▶ [Data items]:
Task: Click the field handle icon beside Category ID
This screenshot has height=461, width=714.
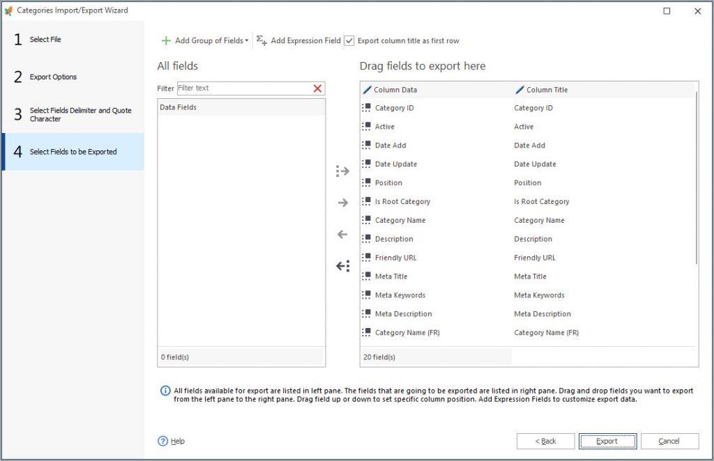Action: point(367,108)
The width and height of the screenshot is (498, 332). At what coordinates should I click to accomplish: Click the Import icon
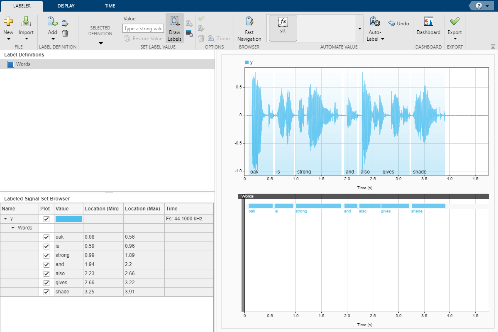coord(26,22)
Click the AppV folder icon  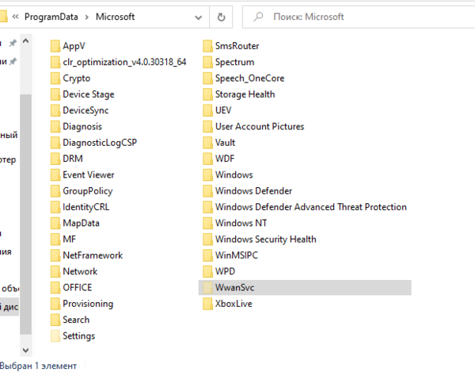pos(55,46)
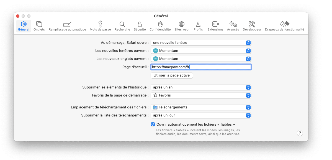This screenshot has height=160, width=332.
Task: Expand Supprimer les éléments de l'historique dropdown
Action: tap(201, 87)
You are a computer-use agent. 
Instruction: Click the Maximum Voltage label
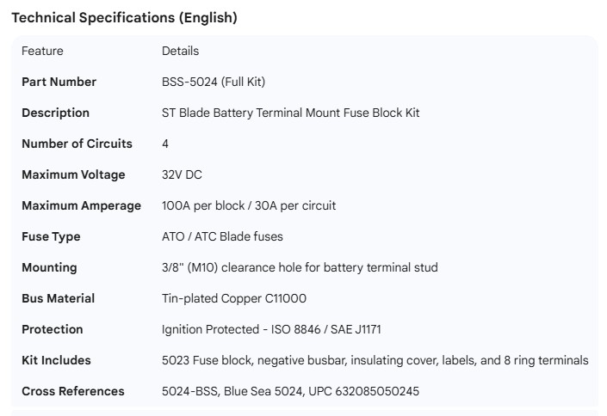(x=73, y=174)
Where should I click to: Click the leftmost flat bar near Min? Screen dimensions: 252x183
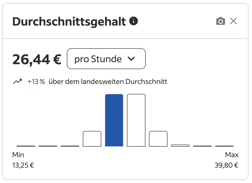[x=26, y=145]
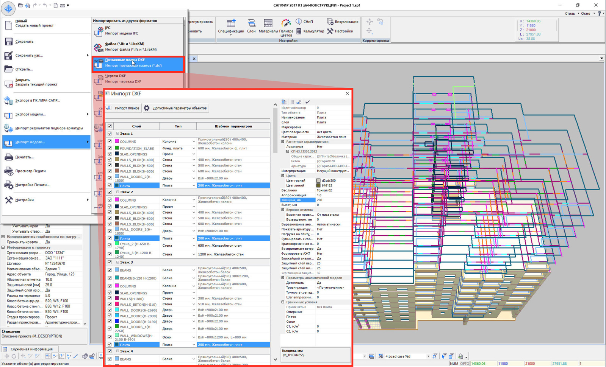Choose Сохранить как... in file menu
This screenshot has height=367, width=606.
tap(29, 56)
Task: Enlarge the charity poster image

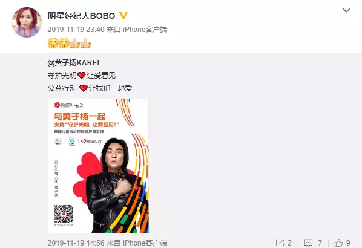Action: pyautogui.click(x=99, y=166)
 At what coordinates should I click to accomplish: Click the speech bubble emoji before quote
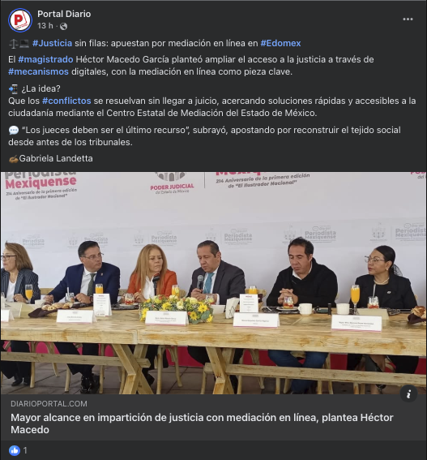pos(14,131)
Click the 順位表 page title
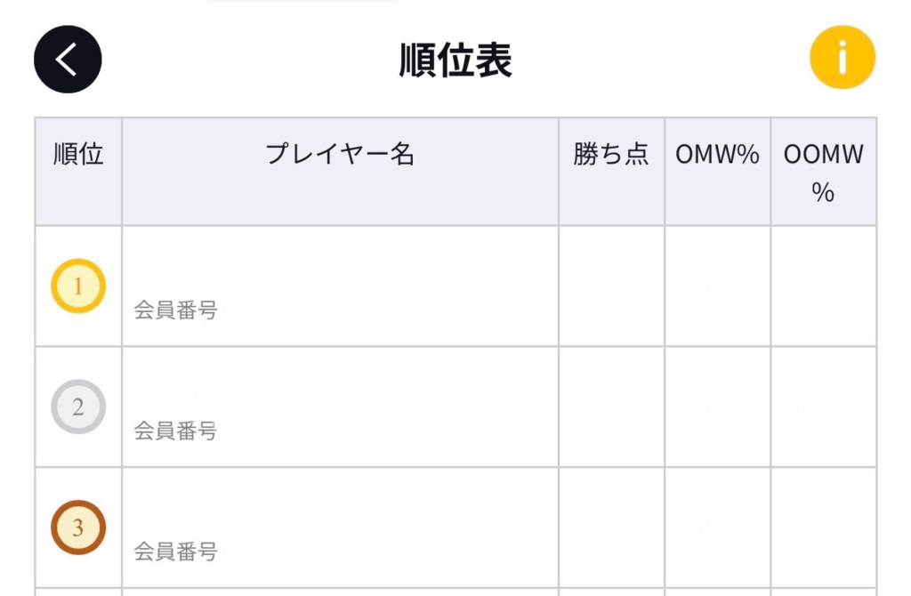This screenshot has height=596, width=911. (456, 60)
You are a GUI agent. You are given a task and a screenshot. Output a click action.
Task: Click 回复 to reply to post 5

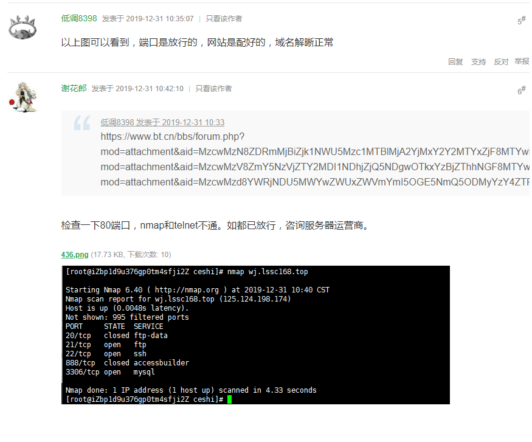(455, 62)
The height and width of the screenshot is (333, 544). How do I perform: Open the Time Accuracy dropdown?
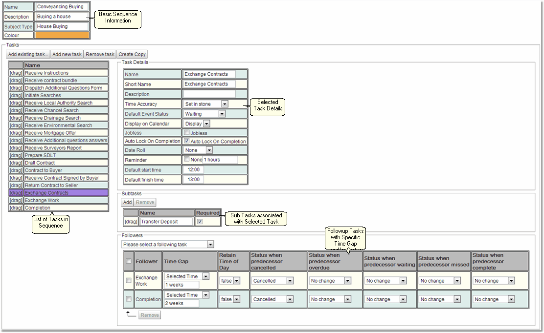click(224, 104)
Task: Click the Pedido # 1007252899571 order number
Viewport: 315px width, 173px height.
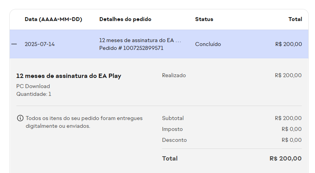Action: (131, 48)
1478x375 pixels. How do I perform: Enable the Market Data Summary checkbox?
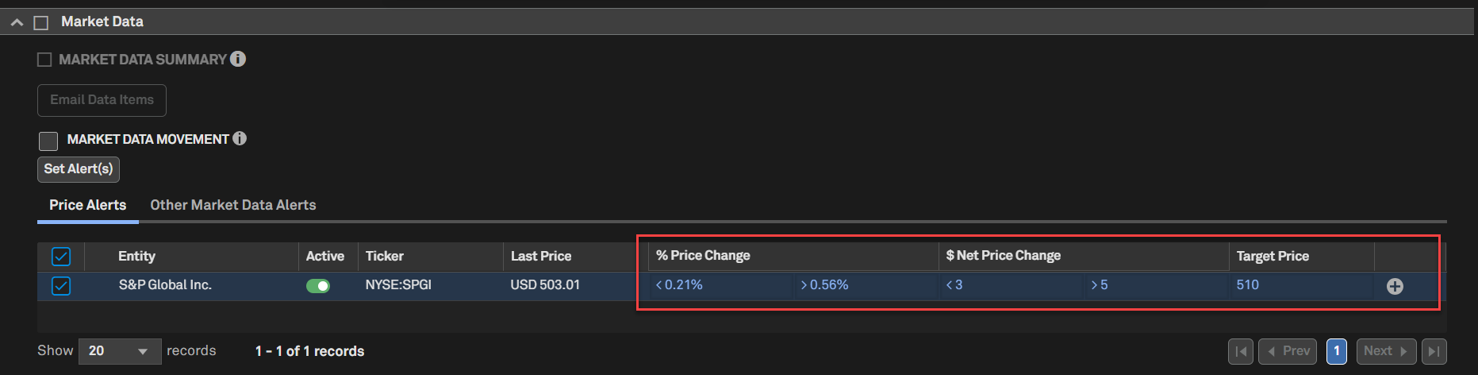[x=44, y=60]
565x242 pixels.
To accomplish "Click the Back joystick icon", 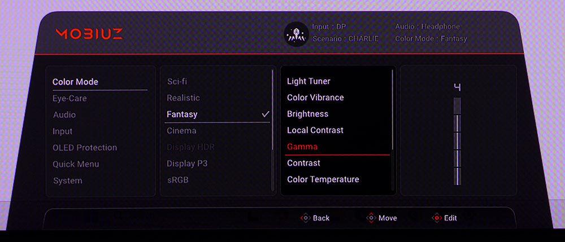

▶ [Activity]: Show every line of the data that includes the string "agent".

▶ [Task answer]:
You are a computer-use agent. 
You are a GUI agent. You are given a task and a screenshot. Output a click action.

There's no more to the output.